Scan the entries below for the word "search" and copy every line where it turns up.

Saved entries
# # # #
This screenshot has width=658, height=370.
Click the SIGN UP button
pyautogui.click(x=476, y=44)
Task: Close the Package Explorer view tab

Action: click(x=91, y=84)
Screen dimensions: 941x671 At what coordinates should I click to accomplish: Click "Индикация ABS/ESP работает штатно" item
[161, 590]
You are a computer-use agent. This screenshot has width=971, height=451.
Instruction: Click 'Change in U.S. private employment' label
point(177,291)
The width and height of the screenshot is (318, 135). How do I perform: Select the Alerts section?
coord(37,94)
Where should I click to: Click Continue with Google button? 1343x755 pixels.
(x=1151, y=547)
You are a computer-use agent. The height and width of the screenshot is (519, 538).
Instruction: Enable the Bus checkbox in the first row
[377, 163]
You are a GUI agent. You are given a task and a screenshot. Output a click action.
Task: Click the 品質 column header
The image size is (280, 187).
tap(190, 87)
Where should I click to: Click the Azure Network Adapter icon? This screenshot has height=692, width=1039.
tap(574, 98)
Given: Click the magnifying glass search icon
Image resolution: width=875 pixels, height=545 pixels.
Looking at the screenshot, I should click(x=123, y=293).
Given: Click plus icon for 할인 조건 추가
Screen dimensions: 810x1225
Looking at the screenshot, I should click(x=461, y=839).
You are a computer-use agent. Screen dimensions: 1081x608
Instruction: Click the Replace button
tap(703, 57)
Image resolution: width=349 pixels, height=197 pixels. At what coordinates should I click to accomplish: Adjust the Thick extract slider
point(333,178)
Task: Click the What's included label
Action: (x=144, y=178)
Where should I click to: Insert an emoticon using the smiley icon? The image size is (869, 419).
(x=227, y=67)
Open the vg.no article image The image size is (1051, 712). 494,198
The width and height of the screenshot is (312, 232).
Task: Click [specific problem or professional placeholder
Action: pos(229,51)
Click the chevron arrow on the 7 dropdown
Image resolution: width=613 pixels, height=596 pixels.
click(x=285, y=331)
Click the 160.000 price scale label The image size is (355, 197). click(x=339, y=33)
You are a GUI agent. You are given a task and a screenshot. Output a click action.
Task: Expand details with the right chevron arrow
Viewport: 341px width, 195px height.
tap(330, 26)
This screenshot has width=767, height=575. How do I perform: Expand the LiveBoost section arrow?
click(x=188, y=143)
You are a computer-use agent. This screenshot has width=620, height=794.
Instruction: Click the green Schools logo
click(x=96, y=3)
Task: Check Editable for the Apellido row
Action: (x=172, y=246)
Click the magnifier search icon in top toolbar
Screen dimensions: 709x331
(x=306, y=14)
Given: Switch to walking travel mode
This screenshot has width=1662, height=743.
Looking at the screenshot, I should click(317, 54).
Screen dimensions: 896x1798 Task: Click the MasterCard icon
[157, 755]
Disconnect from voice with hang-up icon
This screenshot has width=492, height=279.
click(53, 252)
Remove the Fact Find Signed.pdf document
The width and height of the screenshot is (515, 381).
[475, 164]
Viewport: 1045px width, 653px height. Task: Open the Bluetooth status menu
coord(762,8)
# # # #
Exercise response>
Given: Click the magnifying glass search icon
Click the magnifier search icon in top toolbar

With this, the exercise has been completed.